■ **Instructions for the task**: Exactly those lines that run from the one containing "Viewport: 257px width, 194px" through the last line of the entries below should be printed, and no others.

■ **Collected data entries**:
"""

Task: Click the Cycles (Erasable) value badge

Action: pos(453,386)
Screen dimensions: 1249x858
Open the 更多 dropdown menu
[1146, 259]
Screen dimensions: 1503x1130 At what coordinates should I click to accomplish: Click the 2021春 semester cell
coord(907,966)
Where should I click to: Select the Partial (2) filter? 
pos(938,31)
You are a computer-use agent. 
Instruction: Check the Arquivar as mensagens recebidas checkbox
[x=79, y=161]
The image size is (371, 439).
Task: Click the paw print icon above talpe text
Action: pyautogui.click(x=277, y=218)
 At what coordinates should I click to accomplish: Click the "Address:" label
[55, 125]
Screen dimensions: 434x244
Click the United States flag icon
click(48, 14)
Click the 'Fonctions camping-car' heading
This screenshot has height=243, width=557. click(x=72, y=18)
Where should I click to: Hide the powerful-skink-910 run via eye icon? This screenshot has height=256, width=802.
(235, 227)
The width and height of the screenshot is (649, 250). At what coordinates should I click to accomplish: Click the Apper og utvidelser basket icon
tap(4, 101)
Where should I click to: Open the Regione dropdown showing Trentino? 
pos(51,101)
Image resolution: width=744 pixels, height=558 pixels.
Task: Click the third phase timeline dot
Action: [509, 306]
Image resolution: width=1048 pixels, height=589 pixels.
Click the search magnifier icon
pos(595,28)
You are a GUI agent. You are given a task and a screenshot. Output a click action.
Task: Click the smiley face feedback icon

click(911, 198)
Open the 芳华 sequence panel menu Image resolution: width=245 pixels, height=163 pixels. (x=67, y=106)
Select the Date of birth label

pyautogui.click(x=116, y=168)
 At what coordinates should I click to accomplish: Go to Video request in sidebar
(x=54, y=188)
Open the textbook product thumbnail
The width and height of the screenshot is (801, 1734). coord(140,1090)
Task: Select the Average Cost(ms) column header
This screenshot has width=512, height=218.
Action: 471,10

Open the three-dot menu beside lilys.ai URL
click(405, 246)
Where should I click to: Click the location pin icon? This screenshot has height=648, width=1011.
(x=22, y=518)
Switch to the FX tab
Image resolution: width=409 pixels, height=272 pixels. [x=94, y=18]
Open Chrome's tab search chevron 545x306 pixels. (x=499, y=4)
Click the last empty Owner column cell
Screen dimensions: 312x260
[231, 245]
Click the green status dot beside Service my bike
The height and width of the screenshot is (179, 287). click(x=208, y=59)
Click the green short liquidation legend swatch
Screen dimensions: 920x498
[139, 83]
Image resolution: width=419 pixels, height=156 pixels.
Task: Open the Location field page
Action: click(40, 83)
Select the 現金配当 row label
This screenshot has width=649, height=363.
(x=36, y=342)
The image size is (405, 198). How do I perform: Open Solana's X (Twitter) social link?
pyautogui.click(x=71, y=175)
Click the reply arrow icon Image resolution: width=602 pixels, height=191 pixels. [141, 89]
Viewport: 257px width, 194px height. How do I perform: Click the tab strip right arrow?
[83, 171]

"""

■ **Result**:
Viewport: 257px width, 194px height. How do I perform: Click the tab strip right arrow?
[83, 171]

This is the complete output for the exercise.